“It is sufficient, at this point, to say that if we are to maintain a city society that can diagnose and keep abreast of deeper social problems, the starting point must be, in any case, to strengthen whatever workable forces for maintaining safety and civilization do exist – in the cities we do have. To build city districts that are custom made for easy crime is idiotic. Yet that is what we do.” [Jane Jacobs, The Death and Life of Great American Cities, Chapter 2, “The uses of sidewalks: safety,” 31]
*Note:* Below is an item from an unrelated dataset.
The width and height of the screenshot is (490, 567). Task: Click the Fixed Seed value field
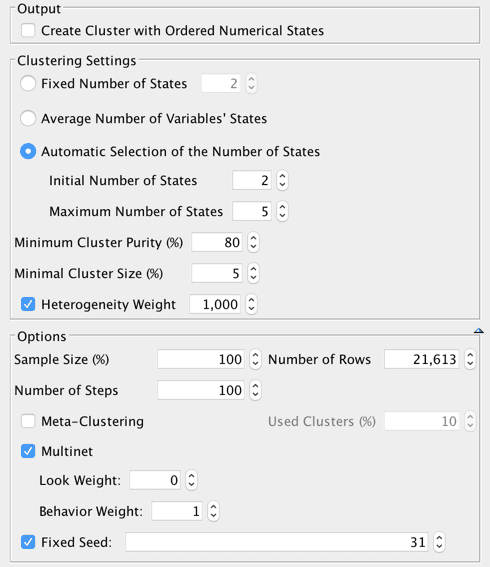[277, 542]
I loved this authors method of breaking down the interpersonal relations between strangers within cities into concepts like barbarism and jungle regions in relation to the “good safe areas”. Descriptions like these, and explanations of what these descriptions relate to re-framed the way I think of what a quote on quote bad street is. My own home is within 2 blocks of the Nostrand ave Projects. Everyone knows that the streets encompassed by and surrounding that 4 block area is unsafe, particularly at night. They know this by the high rate of crime incidence, the nonstop police presence, and the quiet streets at night. Everyone in my neighborhood knows someone who’s been assaulted or robbed there. But what I’ve never considered is that this is the result of a cycle; that the fear of streets keep people off of them, the lack of people on the streets creates more dangerous, which prompts more people to stay off of the street. Rinse and repeat, after years of everyone “knowing” that these streets are full of thugs, if you are there out past 9 pm you may see a dozen people roaming the sidewalk in a half hour, compared to the dozen people who would pass you every minute during the day. It results in a silly system which faults those who live in these communities, which in my own experience with the Nostrand Projects resulting in a blame landing on entire minority groups paired together by color, socioeconomics, and location.